## ASSIGNMENT
Starting at the line with "You are a GUI" and stopping at the final line, retype the data below exactly; do not carry over any pictures.

(Items from a dataset)
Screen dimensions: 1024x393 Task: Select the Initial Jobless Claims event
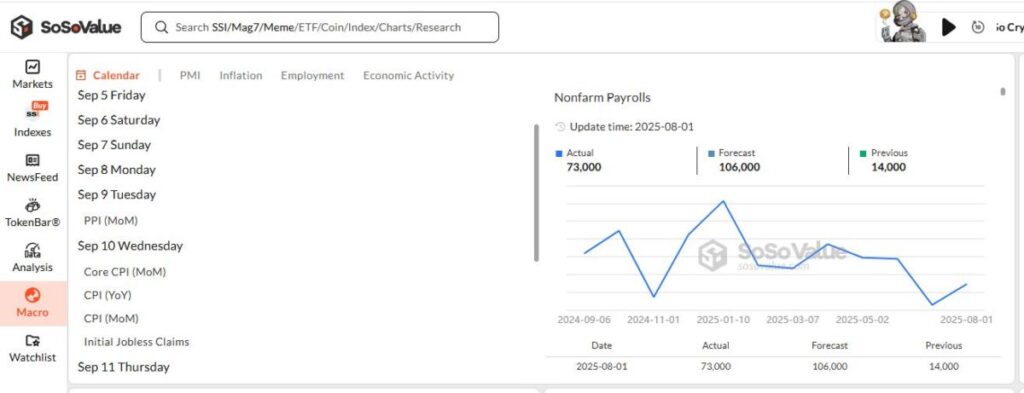[136, 341]
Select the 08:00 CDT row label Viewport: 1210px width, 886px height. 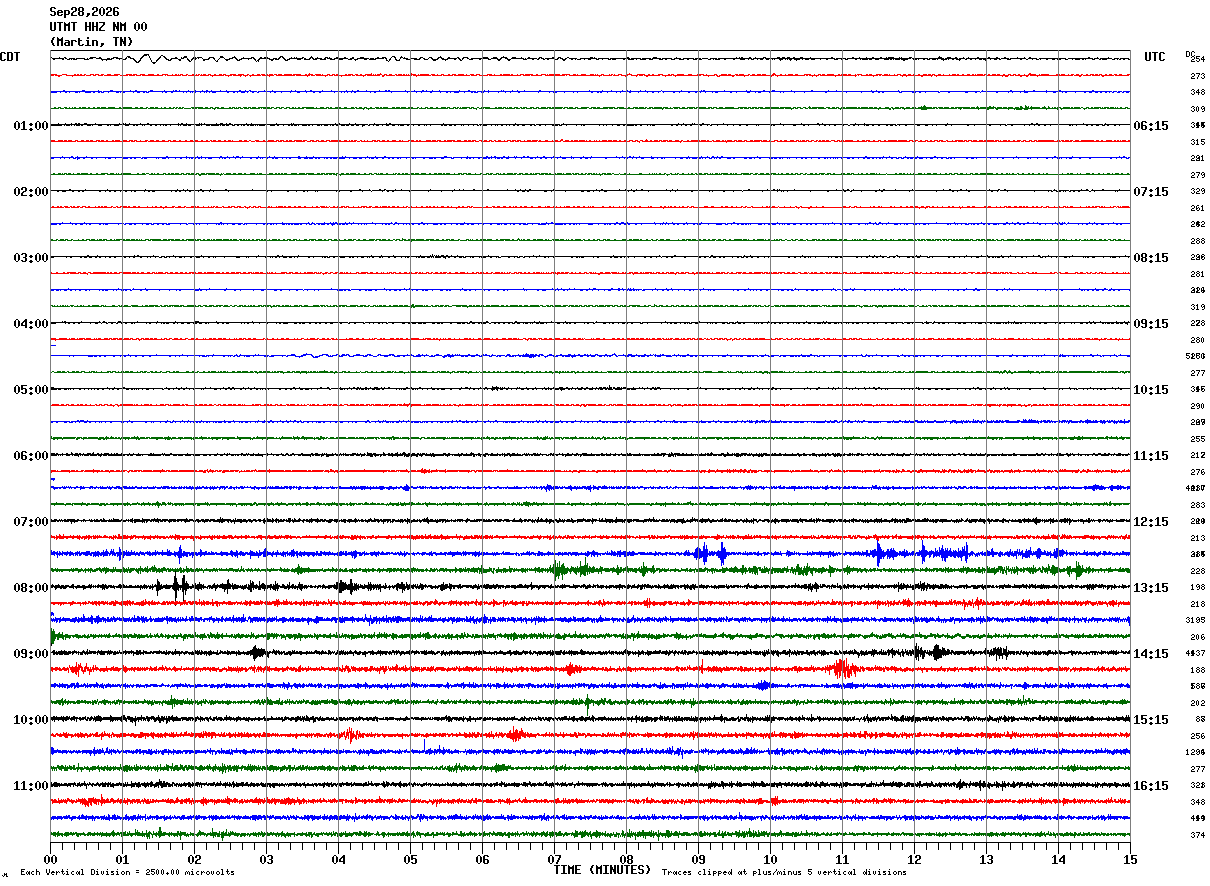coord(31,588)
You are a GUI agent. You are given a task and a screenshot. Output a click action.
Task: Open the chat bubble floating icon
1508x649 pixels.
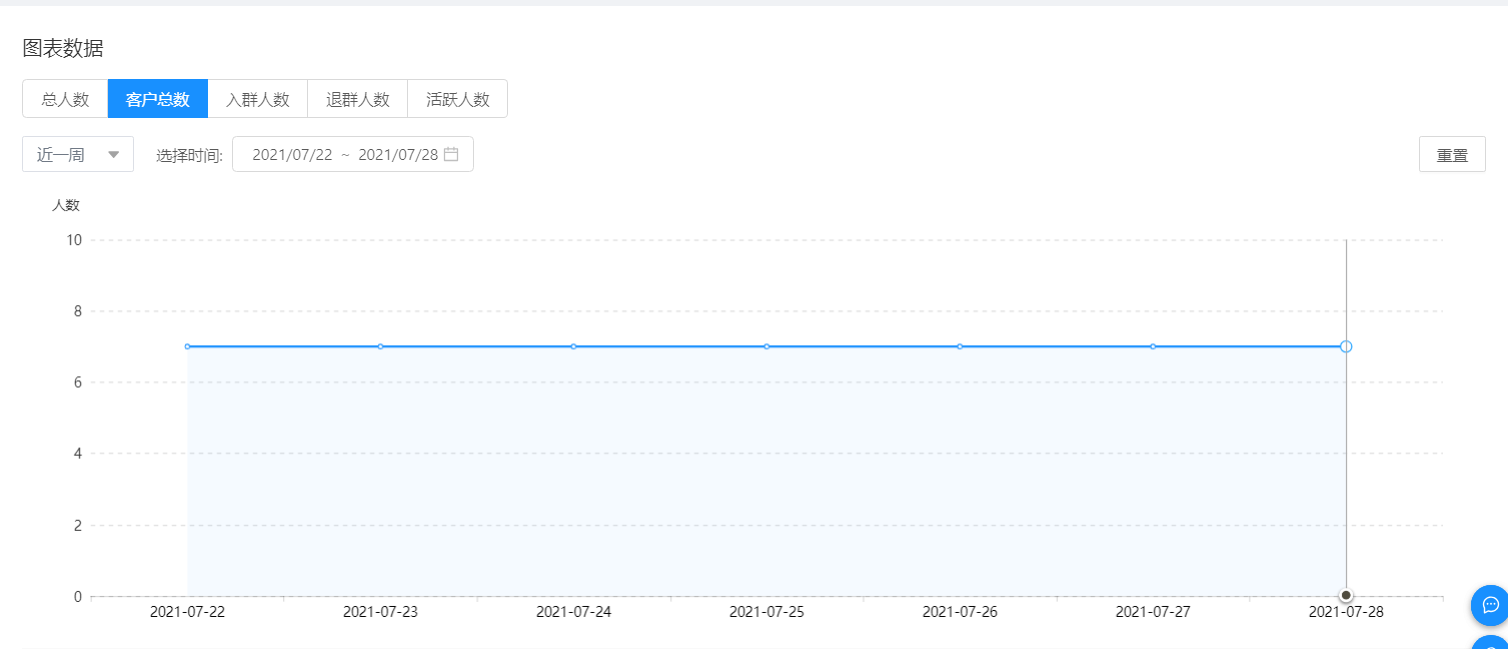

## SOLVED PROBLEM
You are a GUI agent. You are given a task and a screenshot. Output a click action.
Task: Open the chat bubble floating icon
1508x649 pixels.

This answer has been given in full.